--- WHAT IS REQUIRED ---
The expected output is an exact copy of the lines from the one containing "Enable the ABBV stock checkbox" through the final line of the entries below, with no images.
□ □ □ □ □
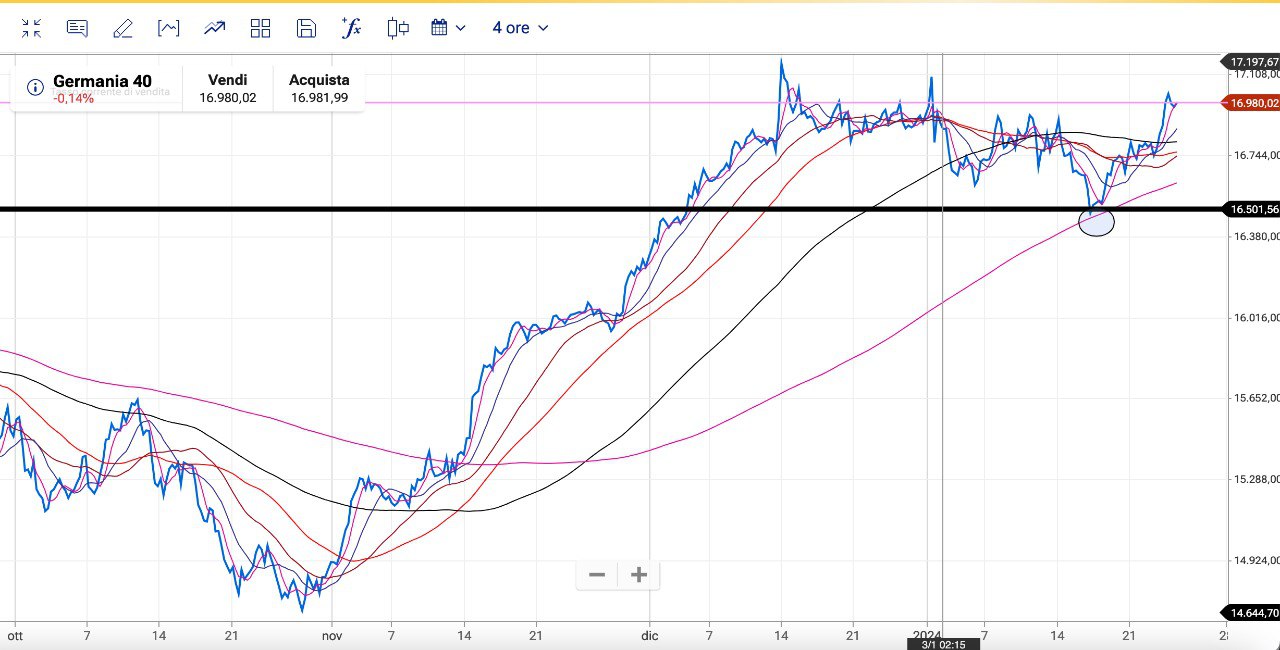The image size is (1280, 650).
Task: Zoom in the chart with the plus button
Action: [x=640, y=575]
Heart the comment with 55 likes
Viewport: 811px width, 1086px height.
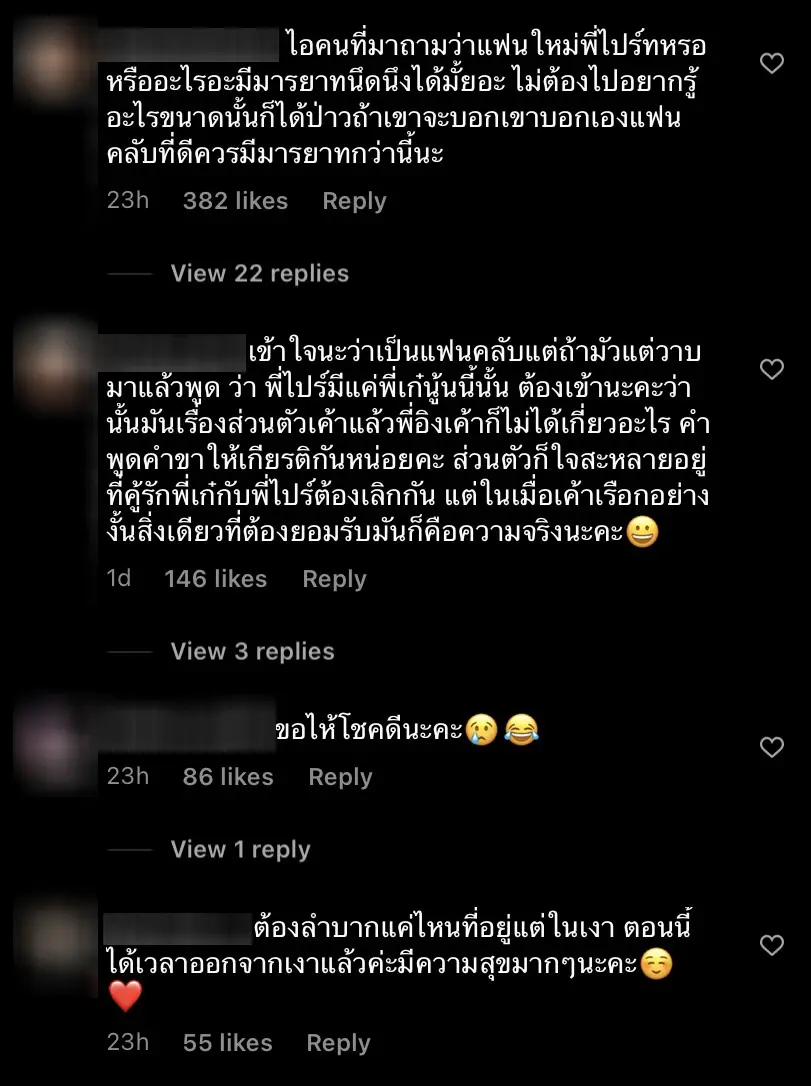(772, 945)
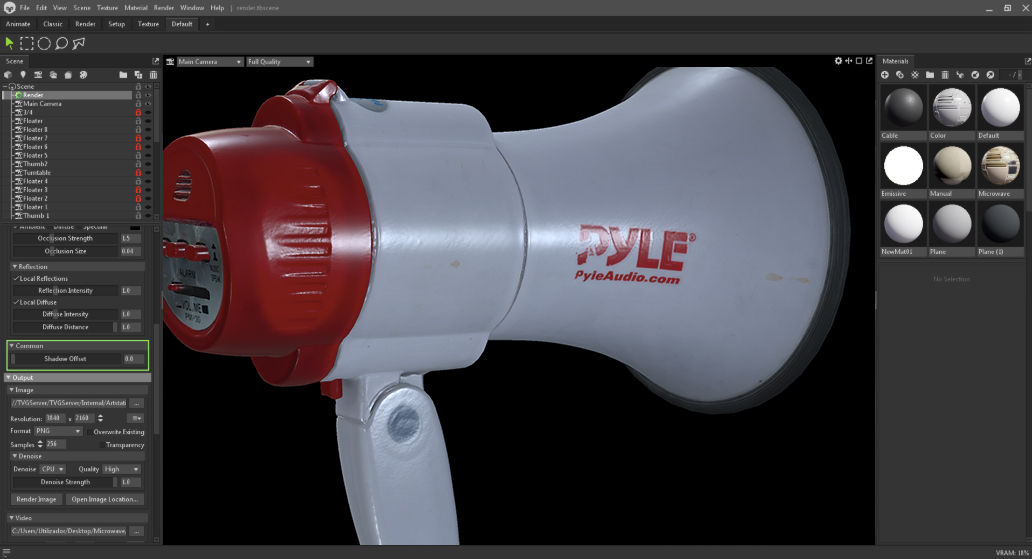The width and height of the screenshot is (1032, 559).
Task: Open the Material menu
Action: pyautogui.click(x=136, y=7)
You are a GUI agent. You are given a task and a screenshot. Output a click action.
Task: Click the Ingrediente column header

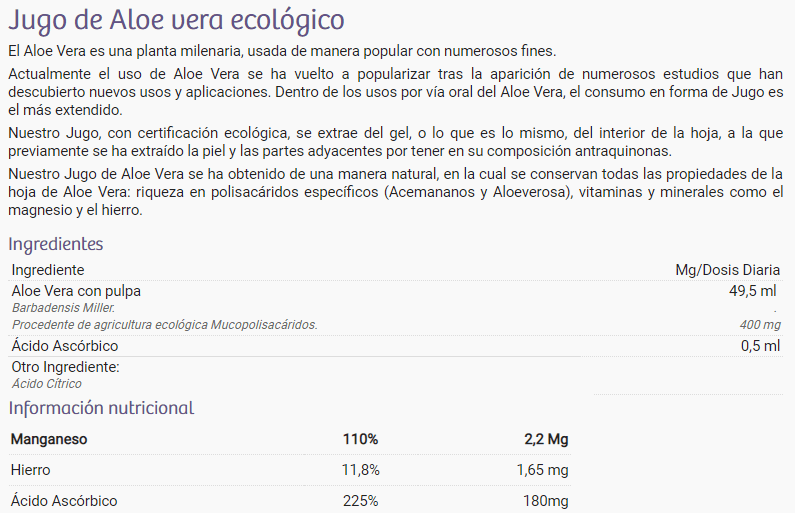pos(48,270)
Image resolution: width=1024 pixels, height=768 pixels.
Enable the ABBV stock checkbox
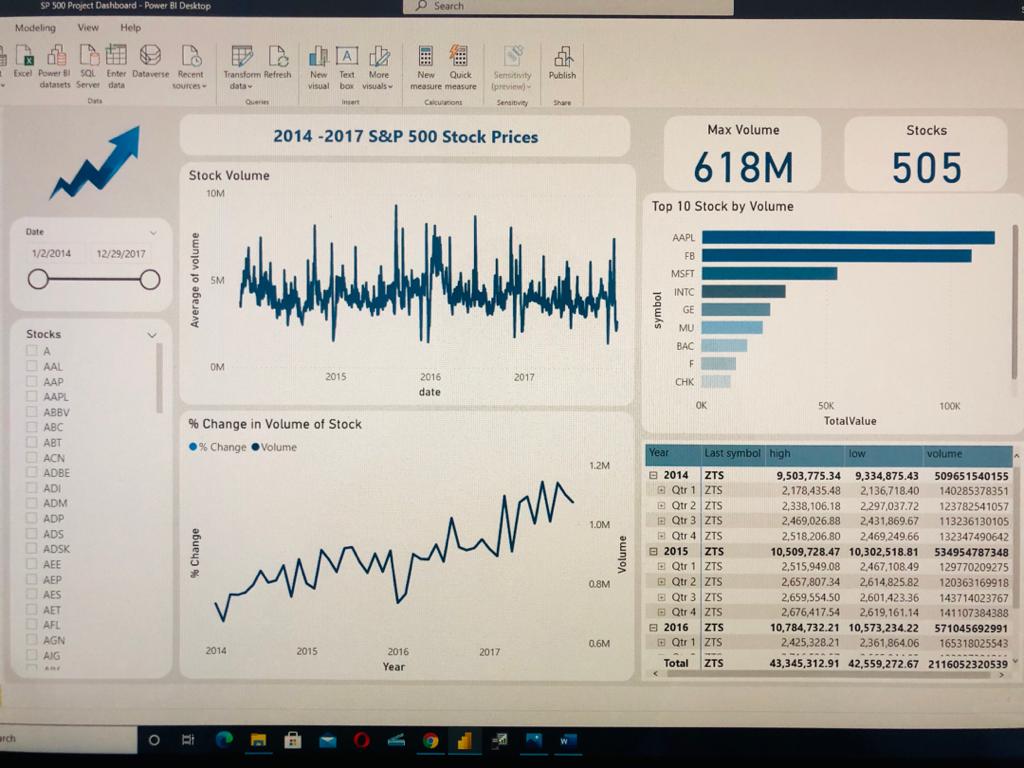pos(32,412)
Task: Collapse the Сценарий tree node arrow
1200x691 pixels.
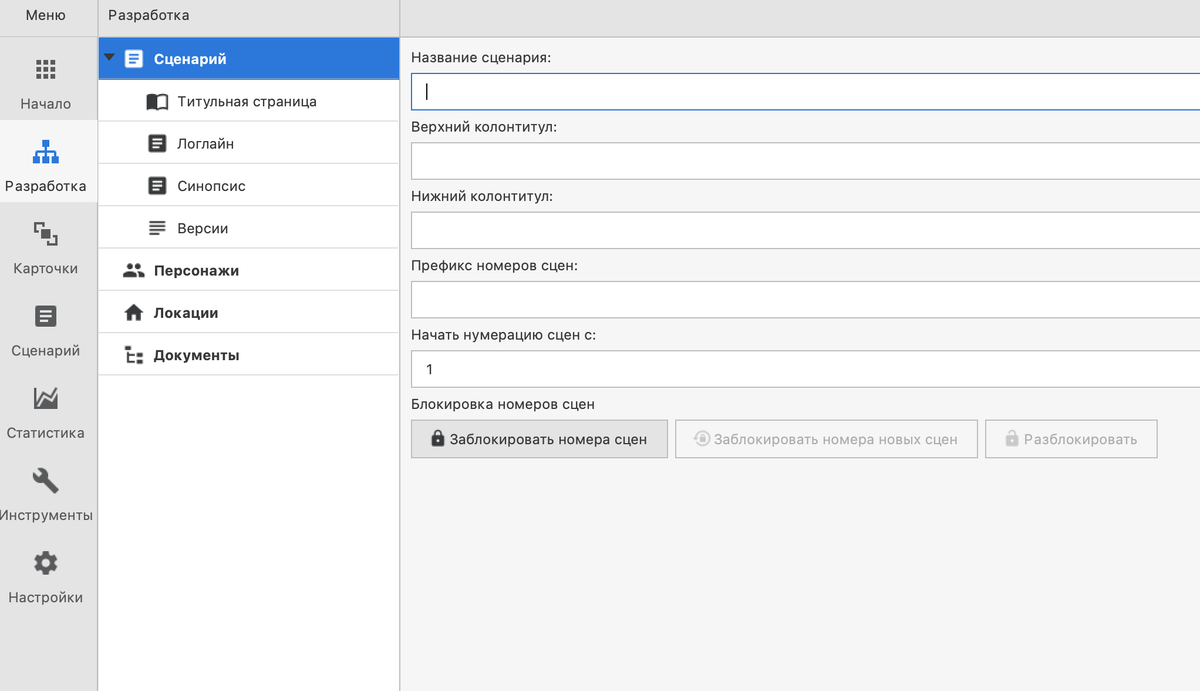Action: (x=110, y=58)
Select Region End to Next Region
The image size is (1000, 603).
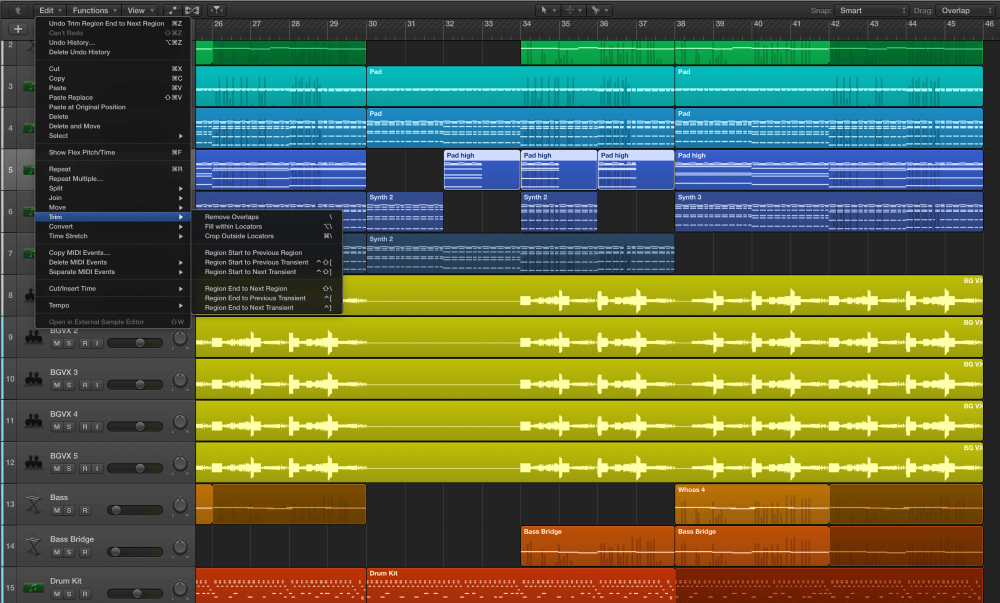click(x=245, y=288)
□ □ □ □ □
--- RESULT FOR THIS TASK ---
Enable the ABBV stock checkbox
pos(32,412)
Task: Collapse the Сценарий tree node arrow
1200x691 pixels.
Action: (x=110, y=58)
Select Region End to Next Region
The image size is (1000, 603).
click(x=245, y=288)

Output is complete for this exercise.